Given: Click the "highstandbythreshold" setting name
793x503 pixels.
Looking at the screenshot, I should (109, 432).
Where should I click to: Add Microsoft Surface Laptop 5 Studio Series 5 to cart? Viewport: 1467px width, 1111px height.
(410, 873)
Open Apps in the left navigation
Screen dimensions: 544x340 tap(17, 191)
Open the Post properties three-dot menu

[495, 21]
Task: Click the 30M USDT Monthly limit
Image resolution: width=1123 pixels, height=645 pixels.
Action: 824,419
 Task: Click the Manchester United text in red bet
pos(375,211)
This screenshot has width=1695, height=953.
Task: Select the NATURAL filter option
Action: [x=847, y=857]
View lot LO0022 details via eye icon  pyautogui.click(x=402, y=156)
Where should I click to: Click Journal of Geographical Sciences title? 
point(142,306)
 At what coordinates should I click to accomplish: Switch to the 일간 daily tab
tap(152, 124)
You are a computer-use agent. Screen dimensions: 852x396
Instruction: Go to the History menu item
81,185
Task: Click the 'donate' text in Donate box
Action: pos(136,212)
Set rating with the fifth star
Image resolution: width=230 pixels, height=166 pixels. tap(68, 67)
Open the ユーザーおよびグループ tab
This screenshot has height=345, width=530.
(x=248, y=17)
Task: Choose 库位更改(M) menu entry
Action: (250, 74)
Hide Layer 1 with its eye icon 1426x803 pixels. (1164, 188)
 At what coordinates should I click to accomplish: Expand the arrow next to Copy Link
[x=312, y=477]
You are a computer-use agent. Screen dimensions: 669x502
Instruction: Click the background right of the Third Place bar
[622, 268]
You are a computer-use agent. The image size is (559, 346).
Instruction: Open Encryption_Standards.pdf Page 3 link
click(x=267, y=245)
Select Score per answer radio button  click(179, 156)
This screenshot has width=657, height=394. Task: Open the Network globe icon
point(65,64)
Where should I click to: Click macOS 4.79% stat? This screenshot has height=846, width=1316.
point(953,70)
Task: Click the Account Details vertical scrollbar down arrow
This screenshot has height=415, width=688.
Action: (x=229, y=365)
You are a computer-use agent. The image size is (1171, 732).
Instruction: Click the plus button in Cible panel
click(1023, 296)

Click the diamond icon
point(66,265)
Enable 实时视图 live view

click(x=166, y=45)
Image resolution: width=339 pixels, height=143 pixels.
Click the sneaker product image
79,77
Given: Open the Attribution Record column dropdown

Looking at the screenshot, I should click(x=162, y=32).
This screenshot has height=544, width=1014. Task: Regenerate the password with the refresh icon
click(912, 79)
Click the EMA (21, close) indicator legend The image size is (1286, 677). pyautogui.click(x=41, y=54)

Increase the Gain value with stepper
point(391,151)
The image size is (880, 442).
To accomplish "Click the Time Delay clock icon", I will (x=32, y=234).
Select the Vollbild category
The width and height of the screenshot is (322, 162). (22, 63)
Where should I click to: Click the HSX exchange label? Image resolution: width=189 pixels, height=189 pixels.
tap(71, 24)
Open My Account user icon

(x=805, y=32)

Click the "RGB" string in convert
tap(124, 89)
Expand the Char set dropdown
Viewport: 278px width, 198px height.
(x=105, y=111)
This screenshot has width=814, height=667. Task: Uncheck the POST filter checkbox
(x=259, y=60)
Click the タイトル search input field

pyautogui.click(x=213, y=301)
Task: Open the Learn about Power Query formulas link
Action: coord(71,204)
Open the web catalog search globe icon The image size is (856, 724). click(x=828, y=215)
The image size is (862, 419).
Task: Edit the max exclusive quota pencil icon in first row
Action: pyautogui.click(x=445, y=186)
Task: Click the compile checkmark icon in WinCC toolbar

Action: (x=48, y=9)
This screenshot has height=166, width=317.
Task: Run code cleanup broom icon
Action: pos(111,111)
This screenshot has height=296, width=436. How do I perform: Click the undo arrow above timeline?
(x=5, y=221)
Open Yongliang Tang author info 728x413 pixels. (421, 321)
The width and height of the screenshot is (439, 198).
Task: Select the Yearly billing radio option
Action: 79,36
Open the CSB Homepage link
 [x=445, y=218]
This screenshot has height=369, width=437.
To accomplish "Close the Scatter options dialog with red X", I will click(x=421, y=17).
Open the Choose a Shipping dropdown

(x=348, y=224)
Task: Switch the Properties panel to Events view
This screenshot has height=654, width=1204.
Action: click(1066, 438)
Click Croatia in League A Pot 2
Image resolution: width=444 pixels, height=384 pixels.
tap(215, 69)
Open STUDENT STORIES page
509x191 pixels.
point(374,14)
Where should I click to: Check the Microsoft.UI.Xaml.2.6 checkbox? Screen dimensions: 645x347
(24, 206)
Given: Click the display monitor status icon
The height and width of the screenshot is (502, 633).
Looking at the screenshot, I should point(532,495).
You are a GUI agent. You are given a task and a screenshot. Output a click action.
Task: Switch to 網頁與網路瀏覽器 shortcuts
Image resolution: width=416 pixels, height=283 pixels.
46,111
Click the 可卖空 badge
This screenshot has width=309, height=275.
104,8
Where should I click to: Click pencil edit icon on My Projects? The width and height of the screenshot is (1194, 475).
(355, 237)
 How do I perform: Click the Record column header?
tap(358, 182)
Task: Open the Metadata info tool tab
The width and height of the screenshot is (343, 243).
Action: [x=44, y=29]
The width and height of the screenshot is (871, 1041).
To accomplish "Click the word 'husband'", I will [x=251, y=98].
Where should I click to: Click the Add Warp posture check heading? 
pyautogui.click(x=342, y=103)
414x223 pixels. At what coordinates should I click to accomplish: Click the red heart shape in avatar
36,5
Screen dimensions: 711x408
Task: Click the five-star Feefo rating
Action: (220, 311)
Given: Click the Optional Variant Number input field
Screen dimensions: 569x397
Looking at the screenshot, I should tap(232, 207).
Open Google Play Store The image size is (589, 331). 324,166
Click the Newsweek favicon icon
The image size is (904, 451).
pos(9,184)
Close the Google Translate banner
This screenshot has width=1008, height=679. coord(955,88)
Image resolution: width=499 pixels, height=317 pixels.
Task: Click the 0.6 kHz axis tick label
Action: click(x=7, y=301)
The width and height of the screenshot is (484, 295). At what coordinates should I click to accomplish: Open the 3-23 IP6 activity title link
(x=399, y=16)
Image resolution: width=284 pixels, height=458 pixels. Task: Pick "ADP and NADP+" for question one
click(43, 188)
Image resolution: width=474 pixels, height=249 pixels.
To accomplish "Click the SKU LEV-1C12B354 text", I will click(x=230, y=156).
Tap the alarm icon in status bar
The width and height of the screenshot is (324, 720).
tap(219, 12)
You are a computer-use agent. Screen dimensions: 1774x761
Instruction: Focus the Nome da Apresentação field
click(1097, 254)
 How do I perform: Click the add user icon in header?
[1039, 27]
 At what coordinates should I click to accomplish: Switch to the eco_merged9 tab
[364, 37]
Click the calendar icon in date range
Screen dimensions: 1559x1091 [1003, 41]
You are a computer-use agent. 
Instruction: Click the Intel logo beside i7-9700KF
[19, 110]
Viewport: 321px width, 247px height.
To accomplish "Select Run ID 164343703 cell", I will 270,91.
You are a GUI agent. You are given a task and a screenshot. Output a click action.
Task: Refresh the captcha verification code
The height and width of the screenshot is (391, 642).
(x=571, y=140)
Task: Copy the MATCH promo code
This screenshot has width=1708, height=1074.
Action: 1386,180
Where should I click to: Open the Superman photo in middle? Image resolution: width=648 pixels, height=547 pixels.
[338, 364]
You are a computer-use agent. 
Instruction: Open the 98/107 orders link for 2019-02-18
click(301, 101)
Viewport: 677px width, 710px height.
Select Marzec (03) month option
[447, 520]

→ TASK INSTRUCTIONS:
Reproduce the whole listing so that each line matches the original exactly.

→ ANSWER TO THE EXERCISE:
Given: Click the "highstandbythreshold" setting name
793x503 pixels.
Looking at the screenshot, I should (109, 432).
Where should I click to: Add Microsoft Surface Laptop 5 Studio Series 5 to cart? Viewport: 1467px width, 1111px height.
(410, 873)
Open Apps in the left navigation
Screen dimensions: 544x340 tap(17, 191)
Open the Post properties three-dot menu

[495, 21]
Task: Click the 30M USDT Monthly limit
Image resolution: width=1123 pixels, height=645 pixels.
Action: 824,419
 Task: Click the Manchester United text in red bet
pos(375,211)
This screenshot has width=1695, height=953.
Task: Select the NATURAL filter option
Action: [x=847, y=857]
View lot LO0022 details via eye icon  pyautogui.click(x=402, y=156)
Where should I click to: Click Journal of Geographical Sciences title? 
point(142,306)
 At what coordinates should I click to accomplish: Switch to the 일간 daily tab
tap(152, 124)
You are a computer-use agent. Screen dimensions: 852x396
Instruction: Go to the History menu item
81,185
Task: Click the 'donate' text in Donate box
Action: pos(136,212)
Set rating with the fifth star
Image resolution: width=230 pixels, height=166 pixels. tap(68, 67)
Open the ユーザーおよびグループ tab
This screenshot has height=345, width=530.
(x=248, y=17)
Task: Choose 库位更改(M) menu entry
Action: (250, 74)
Hide Layer 1 with its eye icon 1426x803 pixels. (1164, 188)
 At what coordinates should I click to accomplish: Expand the arrow next to Copy Link
[x=312, y=477]
You are a computer-use agent. Screen dimensions: 669x502
Instruction: Click the background right of the Third Place bar
[622, 268]
You are a computer-use agent. The image size is (559, 346).
Instruction: Open Encryption_Standards.pdf Page 3 link
click(x=267, y=245)
Select Score per answer radio button  click(179, 156)
This screenshot has width=657, height=394. Task: Open the Network globe icon
point(65,64)
Where should I click to: Click macOS 4.79% stat? This screenshot has height=846, width=1316.
point(953,70)
Task: Click the Account Details vertical scrollbar down arrow
This screenshot has height=415, width=688.
Action: (x=229, y=365)
You are a computer-use agent. The image size is (1171, 732).
Instruction: Click the plus button in Cible panel
click(1023, 296)

Click the diamond icon
point(66,265)
Enable 实时视图 live view

click(x=166, y=45)
Image resolution: width=339 pixels, height=143 pixels.
Click the sneaker product image
79,77
Given: Open the Attribution Record column dropdown

Looking at the screenshot, I should click(x=162, y=32).
This screenshot has height=544, width=1014. Task: Regenerate the password with the refresh icon
click(912, 79)
Click the EMA (21, close) indicator legend The image size is (1286, 677). pyautogui.click(x=41, y=54)

Increase the Gain value with stepper
point(391,151)
The image size is (880, 442).
To accomplish "Click the Time Delay clock icon", I will (x=32, y=234).
Select the Vollbild category
The width and height of the screenshot is (322, 162). (22, 63)
Where should I click to: Click the HSX exchange label? Image resolution: width=189 pixels, height=189 pixels.
tap(71, 24)
Open My Account user icon

(x=805, y=32)

Click the "RGB" string in convert
tap(124, 89)
Expand the Char set dropdown
Viewport: 278px width, 198px height.
(x=105, y=111)
This screenshot has width=814, height=667. Task: Uncheck the POST filter checkbox
(x=259, y=60)
Click the タイトル search input field

pyautogui.click(x=213, y=301)
Task: Open the Learn about Power Query formulas link
Action: coord(71,204)
Open the web catalog search globe icon The image size is (856, 724). click(x=828, y=215)
The image size is (862, 419).
Task: Edit the max exclusive quota pencil icon in first row
Action: pyautogui.click(x=445, y=186)
Task: Click the compile checkmark icon in WinCC toolbar

Action: (x=48, y=9)
This screenshot has height=166, width=317.
Task: Run code cleanup broom icon
Action: pos(111,111)
This screenshot has height=296, width=436. How do I perform: Click the undo arrow above timeline?
(x=5, y=221)
Open Yongliang Tang author info 728x413 pixels. (421, 321)
The width and height of the screenshot is (439, 198).
Task: Select the Yearly billing radio option
Action: 79,36
Open the CSB Homepage link
 [x=445, y=218]
This screenshot has height=369, width=437.
To accomplish "Close the Scatter options dialog with red X", I will click(x=421, y=17).
Open the Choose a Shipping dropdown

(x=348, y=224)
Task: Switch the Properties panel to Events view
This screenshot has height=654, width=1204.
Action: click(1066, 438)
Click Croatia in League A Pot 2
Image resolution: width=444 pixels, height=384 pixels.
tap(215, 69)
Open STUDENT STORIES page
509x191 pixels.
point(374,14)
Where should I click to: Check the Microsoft.UI.Xaml.2.6 checkbox? Screen dimensions: 645x347
(24, 206)
Given: Click the display monitor status icon
The height and width of the screenshot is (502, 633).
Looking at the screenshot, I should point(532,495).
You are a GUI agent. You are given a task and a screenshot. Output a click action.
Task: Switch to 網頁與網路瀏覽器 shortcuts
Image resolution: width=416 pixels, height=283 pixels.
46,111
Click the 可卖空 badge
This screenshot has width=309, height=275.
104,8
Where should I click to: Click pencil edit icon on My Projects? The width and height of the screenshot is (1194, 475).
(355, 237)
 How do I perform: Click the Record column header?
tap(358, 182)
Task: Open the Metadata info tool tab
The width and height of the screenshot is (343, 243).
Action: [x=44, y=29]
The width and height of the screenshot is (871, 1041).
To accomplish "Click the word 'husband'", I will [x=251, y=98].
Where should I click to: Click the Add Warp posture check heading? 
pyautogui.click(x=342, y=103)
414x223 pixels. At what coordinates should I click to accomplish: Click the red heart shape in avatar
36,5
Screen dimensions: 711x408
Task: Click the five-star Feefo rating
Action: (220, 311)
Given: Click the Optional Variant Number input field
Screen dimensions: 569x397
Looking at the screenshot, I should tap(232, 207).
Open Google Play Store The image size is (589, 331). 324,166
Click the Newsweek favicon icon
The image size is (904, 451).
pos(9,184)
Close the Google Translate banner
This screenshot has width=1008, height=679. coord(955,88)
Image resolution: width=499 pixels, height=317 pixels.
Task: Click the 0.6 kHz axis tick label
Action: click(x=7, y=301)
The width and height of the screenshot is (484, 295). At what coordinates should I click to accomplish: Open the 3-23 IP6 activity title link
(x=399, y=16)
Image resolution: width=284 pixels, height=458 pixels. Task: Pick "ADP and NADP+" for question one
click(43, 188)
Image resolution: width=474 pixels, height=249 pixels.
To accomplish "Click the SKU LEV-1C12B354 text", I will click(x=230, y=156).
Tap the alarm icon in status bar
The width and height of the screenshot is (324, 720).
tap(219, 12)
You are a computer-use agent. Screen dimensions: 1774x761
Instruction: Focus the Nome da Apresentação field
click(1097, 254)
 How do I perform: Click the add user icon in header?
[1039, 27]
 At what coordinates should I click to accomplish: Switch to the eco_merged9 tab
[364, 37]
Click the calendar icon in date range
Screen dimensions: 1559x1091 [1003, 41]
You are a computer-use agent. 
Instruction: Click the Intel logo beside i7-9700KF
[19, 110]
Viewport: 321px width, 247px height.
To accomplish "Select Run ID 164343703 cell", I will 270,91.
You are a GUI agent. You are given a task and a screenshot. Output a click action.
Task: Refresh the captcha verification code
The height and width of the screenshot is (391, 642).
(x=571, y=140)
Task: Copy the MATCH promo code
This screenshot has width=1708, height=1074.
Action: 1386,180
Where should I click to: Open the Superman photo in middle? Image resolution: width=648 pixels, height=547 pixels.
[338, 364]
You are a computer-use agent. 
Instruction: Open the 98/107 orders link for 2019-02-18
click(301, 101)
Viewport: 677px width, 710px height.
Select Marzec (03) month option
[447, 520]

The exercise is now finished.